Texto extraído:
▬▬▬▬▬▬▬▬▬▬
Viajar a demasiada velocidad no es bueno

Resulta asombroso comprobar que hasta hace muy poco el ser humano no era capaz de desplazarse con relativa rapidez por el mundo. Antes de que eso fuera factible, de hecho, los mensajes sí que lo hacían, que era como transportar una parte de uno mismo sin tener que despeinarse: mucho antes del telégrafo o las palomas mensajeras, por ejemplo, se llegaron a usar telégrafos ópticos consistentes en atalayas con fuegos, al estilo El señor de los anillos: Podéis leer más sobre ello en Recorriendo el fuego griego al estilo de ‘El señor de los anillos’ en plena guerra de Troya.

Además, viajar rápido no solo era imposible sino que se creía que resultaba perjudicial para la salud: en tiempos pretéritos, moverse rápido era el equivalente a viajar a la Luna.
▬▬▬▬▬▬▬▬▬▬
Datos proporcionados:
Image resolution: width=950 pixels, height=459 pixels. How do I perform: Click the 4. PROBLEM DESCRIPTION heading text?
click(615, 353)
▬▬▬▬▬▬▬▬▬▬
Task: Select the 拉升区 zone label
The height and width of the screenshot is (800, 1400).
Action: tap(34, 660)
▬▬▬▬▬▬▬▬▬▬
Enunciado 1: Indica si cada afirmación coincide con el texto sobre la velocidad de los viajes. Responde sí o no y cita literalmente las palabras del texto que lo deciden. (a) Los mensajes ya podían desplazarse con rapidez cuando las personas todavía no podían hacerlo. (b) Los telégrafos ópticos con fuegos se usaron después de las palomas mensajeras. (c) En el pasado se pensaba que moverse rápido era beneficioso para la salud.
Enunciado 2: Continúa el texto sobre la velocidad de los viajes a partir de su última oración y redacta la parte que sigue.
Para esta actividad no hace falta consultar las entradas.

Respuesta escrita 1:
(a) Sí: «Antes de que eso fuera factible, de hecho, los mensajes sí que lo hacían».
(b) No: «mucho antes del telégrafo o las palomas mensajeras, por ejemplo, se llegaron a usar telégrafos ópticos».
(c) No: «se creía que resultaba perjudicial para la salud».

Respuesta escrita 2:
Por ejemplo, en agosto de 1784, John Palmer creó un servicio de carruajes rápidos para el correo urgente entre Bath y Londres (una distancia de alrededor de 160 km), que reducía el tiempo de recorrido de 38 a 16 horas (unos tiempos en los que hoy en día, cualquiera de nosotros, podemos dar la vuelta al mundo). Sin embargo, en aquella época, un médico publicaría en Bath Argus: “El viaje regular a una velocidad tan prodigiosa provocará a buen seguro la muerte por apoplejía”.

Un siglo más tarde, los mismos temores se aducían a las velocidades mayores, con el advenimiento del ferrocarril. Por ejemplo, Dionysus Lardner, profesor de filosofía natural y astronomía del Colegio Universitario de Londres, publicó en 1830: “Viajar en ferrocarril a velocidad elevada no es posible porque los pasajeros, incapaces de respirar, morirían de asfixia.”

Un siglo después, de nuevo se repetían los mismos temores con velocidades mayores. John P. Lockhart-Mummery, miembro del Real Colegio de Cirujanos, en su libro de 1936 After US, advertía: “La aceleración que habrá de resultar del uso de cohetes dañará inevitablemente el cerebro sin posibilidad de curación.”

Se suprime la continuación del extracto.